What happends if all nodes are blacklisted?

Good question! Spark has an additional validation method inside TaskScheduler.resourceOffers which kicks in if none of the tasks have been scheduled to run. This can happen when all nodes are blacklisted:

if (!launchedAnyTask) {
  taskSet.abortIfCompletelyBlacklisted(hostToExecutors)
}

I won’t go into the implementation of the method, which you can find here. This method validates that all the tasks actually can’t run due to blacklisting, and if it finds out they can’t, it aborts the task set.

Wrapping up

Spark 2.1.0 brings a new ability to configure blacklisting of problematic executors and even entire nodes. This feature can be useful when one is experiencing problems with a particular executor, such as network problems. If you are having failures at the node level, such as disk filled up which is failing your tasks, it is possible to block entire nodes from recieving task sets and entire stages.

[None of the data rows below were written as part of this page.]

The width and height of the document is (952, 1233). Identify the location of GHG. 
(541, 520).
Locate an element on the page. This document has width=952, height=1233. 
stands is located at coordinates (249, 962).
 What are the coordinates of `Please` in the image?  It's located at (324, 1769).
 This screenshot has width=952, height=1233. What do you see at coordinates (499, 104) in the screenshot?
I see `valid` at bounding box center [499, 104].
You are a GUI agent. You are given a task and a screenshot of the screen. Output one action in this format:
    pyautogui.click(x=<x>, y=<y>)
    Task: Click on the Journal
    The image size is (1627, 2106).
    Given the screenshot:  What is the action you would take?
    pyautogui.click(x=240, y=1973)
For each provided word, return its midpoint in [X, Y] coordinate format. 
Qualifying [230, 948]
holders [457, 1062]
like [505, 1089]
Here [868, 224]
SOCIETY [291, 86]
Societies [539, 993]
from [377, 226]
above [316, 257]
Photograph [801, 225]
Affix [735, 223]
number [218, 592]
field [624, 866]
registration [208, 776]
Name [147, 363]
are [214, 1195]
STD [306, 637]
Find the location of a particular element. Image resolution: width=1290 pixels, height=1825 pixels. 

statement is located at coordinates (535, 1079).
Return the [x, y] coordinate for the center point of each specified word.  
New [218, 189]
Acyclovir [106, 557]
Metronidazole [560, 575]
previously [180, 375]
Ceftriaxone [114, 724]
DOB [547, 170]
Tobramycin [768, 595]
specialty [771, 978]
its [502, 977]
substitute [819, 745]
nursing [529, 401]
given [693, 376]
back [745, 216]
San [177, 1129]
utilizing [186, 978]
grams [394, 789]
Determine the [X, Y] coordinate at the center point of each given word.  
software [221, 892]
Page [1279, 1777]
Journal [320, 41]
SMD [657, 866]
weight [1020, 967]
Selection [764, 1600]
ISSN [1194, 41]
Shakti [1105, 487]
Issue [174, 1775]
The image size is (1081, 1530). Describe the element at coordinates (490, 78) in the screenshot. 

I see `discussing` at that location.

The main players in this blacklisting games are the TaskSetManager, responsible for a given task set, and its TaskSetBlacklist instance which handles all the bookkeeping data on who failed where. Together they are consumed by the TaskScheduler which is the one in charge of the actual scheduling of the tasks.

I hope I’ve managed to explain to gory details of the implementation in an approachable way and that you have a basic understanding of what is going on under the covers.